Archive for September, 2009

The Courage to Let Go

Wednesday, September 30th, 2009

Recently I was invited to speak to a group of senior executives at a well established national retail company.  It’s a business steeped in tradition and admired for its values and commitment to its stores and its employees.   They admit however that proactive change is not something they’re widely reputed for.  Based on the fact that I am such an advocate of change, I didn’t know exactly what to expect going in.HANDS3

My presentation centered on how the needs of consumers, the nature of competition and the media are all shifting dramatically.  I discussed the many opportunities that are available to companies who embrace change and how they can capitalize on it.   A substantial part of the presentation focuses on the continued growth and importance of social networks and media for retailers.

At the end of the presentation I spoke to their Marketing Director who had been trying for months to implement a social media program.  He was clearly and understandably delighted to learn he had just gotten the CEO’s approval to finally go ahead with it.

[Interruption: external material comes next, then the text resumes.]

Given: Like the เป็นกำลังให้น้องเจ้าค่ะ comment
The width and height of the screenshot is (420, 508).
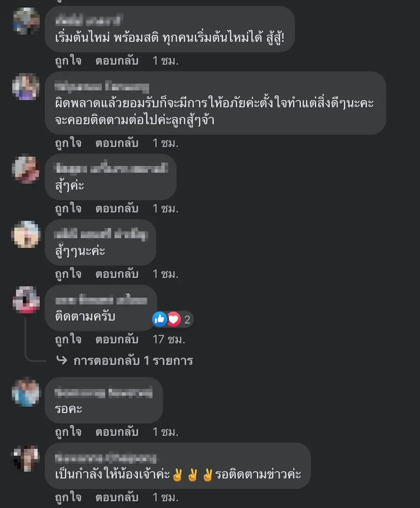Looking at the screenshot, I should pyautogui.click(x=68, y=497).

He thanked me and I congratulated him and told him that I admired his conviction. It takes courage to fight for what we believe in.

However, as I made my way out of the conference room I realized that the real courage that day was on the part of the company’s CEO.   Until now, he had, for whatever reason, been opposed to a social media program but today he allowed his position to change.  Sure it takes guts to stand up for what you believe in, but I think it takes even more courage to let go of what you believe in.   Divorcing yourself from a long-held belief is like throwing out your favorite pair of jeans – they may be a little dated and worn but they’re damn comfortable…far more comfortable than new ones.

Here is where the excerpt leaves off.